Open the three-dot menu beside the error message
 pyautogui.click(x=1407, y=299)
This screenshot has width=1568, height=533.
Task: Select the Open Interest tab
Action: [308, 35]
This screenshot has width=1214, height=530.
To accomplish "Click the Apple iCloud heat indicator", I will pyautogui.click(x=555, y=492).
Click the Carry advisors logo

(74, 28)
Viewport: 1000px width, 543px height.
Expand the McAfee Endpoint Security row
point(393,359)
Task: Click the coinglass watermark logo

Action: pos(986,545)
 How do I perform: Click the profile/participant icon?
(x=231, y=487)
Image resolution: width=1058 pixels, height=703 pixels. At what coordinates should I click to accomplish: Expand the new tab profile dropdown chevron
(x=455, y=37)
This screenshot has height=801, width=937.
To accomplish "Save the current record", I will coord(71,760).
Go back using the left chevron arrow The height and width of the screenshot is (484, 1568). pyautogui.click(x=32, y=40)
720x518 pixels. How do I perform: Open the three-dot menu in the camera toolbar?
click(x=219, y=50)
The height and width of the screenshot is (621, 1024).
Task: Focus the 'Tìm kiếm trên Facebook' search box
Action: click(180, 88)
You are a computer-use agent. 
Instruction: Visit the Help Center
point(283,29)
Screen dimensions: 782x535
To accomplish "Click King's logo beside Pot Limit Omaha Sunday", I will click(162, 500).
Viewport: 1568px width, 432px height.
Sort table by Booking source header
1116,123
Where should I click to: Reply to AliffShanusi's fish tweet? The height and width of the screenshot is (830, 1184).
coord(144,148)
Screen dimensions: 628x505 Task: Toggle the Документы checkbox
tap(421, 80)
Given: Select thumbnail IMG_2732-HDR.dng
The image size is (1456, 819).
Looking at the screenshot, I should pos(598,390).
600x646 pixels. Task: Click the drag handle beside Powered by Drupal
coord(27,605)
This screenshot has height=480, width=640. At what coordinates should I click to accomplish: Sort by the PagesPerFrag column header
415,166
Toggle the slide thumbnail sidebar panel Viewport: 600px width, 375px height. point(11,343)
+++++
• _What is being asked_: For each line above that includes "thumbnail", copy the line.

• _Response to this exercise_:
Given: Select thumbnail IMG_2732-HDR.dng
Toggle the slide thumbnail sidebar panel Viewport: 600px width, 375px height. point(11,343)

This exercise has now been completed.